Exercise 10 *** - Posterior Predictive Calibration Check

A Beta-Binomial model predicts the number of successes in a future batch.

Part (a): Fit a Beta posterior from observed successes.

Part (b): Simulate the posterior predictive distribution for a future batch size.

Part (c): Compute a 90% posterior predictive interval.

Part (d): Explain why posterior predictive checks are different from parameter credible intervals.

Code cell 32

# Your Solution
print("Write your solution here, then compare with the reference solution below.")

Code cell 33

# Solution
from scipy import stats

a0, b0 = 2, 2
n_obs, k_obs = 80, 58
a_post, b_post = a0 + k_obs, b0 + n_obs - k_obs
m_future = 40
B = 20000
theta = np.random.beta(a_post, b_post, size=B)
y_future = np.random.binomial(m_future, theta)
ppi = np.percentile(y_future, [5, 95])
mean_pred = y_future.mean()
param_ci = stats.beta(a_post, b_post).ppf([0.05, 0.95])

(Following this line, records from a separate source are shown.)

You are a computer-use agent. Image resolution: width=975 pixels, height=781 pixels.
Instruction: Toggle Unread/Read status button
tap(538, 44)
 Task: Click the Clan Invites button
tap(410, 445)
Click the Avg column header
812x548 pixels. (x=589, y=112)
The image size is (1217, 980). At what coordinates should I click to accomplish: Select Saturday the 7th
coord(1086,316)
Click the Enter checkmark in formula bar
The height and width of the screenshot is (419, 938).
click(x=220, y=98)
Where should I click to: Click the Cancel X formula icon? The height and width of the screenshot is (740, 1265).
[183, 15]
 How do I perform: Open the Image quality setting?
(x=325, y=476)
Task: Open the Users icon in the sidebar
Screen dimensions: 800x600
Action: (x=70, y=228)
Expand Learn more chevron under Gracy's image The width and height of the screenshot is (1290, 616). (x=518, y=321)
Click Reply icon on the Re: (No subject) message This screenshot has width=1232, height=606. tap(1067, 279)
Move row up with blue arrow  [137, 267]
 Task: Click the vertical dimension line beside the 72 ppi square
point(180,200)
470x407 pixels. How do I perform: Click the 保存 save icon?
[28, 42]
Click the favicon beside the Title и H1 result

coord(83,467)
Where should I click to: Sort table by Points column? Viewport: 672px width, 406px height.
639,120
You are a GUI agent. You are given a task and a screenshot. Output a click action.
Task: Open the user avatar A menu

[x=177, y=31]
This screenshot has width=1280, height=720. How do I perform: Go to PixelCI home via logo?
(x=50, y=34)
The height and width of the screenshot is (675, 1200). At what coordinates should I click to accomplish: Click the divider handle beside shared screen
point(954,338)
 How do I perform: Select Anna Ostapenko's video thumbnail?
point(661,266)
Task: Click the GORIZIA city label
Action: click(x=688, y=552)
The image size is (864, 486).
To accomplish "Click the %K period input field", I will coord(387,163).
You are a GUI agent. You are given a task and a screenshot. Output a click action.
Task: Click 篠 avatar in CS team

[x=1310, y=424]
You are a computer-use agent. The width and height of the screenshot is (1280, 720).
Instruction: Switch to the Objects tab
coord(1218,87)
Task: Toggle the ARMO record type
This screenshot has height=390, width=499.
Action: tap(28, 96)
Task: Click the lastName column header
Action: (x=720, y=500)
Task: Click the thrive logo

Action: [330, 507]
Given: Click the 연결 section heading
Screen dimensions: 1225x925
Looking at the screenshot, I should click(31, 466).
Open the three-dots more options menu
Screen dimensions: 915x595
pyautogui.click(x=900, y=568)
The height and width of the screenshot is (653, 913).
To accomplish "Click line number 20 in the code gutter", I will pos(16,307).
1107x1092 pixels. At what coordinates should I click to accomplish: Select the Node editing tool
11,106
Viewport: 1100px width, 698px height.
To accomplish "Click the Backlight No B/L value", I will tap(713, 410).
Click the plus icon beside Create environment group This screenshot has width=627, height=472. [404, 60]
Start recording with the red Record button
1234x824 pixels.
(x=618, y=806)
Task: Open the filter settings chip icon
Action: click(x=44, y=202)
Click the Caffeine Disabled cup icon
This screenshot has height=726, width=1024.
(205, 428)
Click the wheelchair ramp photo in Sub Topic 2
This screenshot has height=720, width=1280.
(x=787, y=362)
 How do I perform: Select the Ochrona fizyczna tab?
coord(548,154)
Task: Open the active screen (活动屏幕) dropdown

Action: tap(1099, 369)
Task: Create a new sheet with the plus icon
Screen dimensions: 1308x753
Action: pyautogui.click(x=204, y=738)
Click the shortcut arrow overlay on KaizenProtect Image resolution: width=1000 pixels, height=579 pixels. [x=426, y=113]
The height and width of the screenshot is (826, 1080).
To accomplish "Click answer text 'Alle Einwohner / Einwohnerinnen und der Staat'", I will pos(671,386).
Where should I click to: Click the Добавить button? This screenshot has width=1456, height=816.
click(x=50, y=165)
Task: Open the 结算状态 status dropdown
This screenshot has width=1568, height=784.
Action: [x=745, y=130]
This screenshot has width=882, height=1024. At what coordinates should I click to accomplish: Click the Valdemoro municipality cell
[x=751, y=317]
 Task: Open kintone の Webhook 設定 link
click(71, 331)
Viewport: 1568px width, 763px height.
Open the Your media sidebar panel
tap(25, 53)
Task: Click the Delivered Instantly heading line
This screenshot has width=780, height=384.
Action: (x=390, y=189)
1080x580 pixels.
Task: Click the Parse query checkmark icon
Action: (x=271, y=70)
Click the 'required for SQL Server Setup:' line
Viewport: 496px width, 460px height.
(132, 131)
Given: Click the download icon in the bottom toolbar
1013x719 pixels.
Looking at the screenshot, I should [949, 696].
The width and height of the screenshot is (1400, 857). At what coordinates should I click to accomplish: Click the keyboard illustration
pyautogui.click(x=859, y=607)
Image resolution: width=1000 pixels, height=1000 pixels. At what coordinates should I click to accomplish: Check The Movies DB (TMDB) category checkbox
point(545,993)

header('Exercise 10: Posterior Predictive Calibration')
print(f'posterior theta: Beta({a_post}, {b_post})')
print(f'90% credible interval for theta: [{param_ci[0]:.3f}, {param_ci[1]:.3f}]')
print(f'future successes mean: {mean_pred:.2f} out of {m_future}')
print(f'90% posterior predictive interval: [{ppi[0]:.0f}, {ppi[1]:.0f}]')
check_true('Predictive interval has count scale', 0 <= ppi[0] <= ppi[1] <= m_future)
check_true('Predictive distribution includes binomial noise', y_future.var() > m_future * theta.mean() * (1-theta.mean()))
print('Takeaway: parameter uncertainty and future-observation uncertainty are related but not the same object.')

What to Review After Finishing

Checkpoint 1 — Can you derive a conjugate posterior without looking up the formula?
Checkpoint 2 — Can you explain why MAP is not the same as full Bayesian inference?
Checkpoint 3 — Can you state the difference between a Bayes factor and a p-value in one sentence?
Checkpoint 4 — Can you explain why mean-field VI can be overconfident?
Checkpoint 5 — Can you explain why Thompson sampling is a Bayesian decision rule?

References

Gelman et al., Bayesian Data Analysis
Murphy, Machine Learning: A Probabilistic Perspective
Blei, Kucukelbir, McAuliffe, "Variational Inference: A Review for Statisticians"

Posterior predictive calibration - can you connect the computation to statistical ML practice?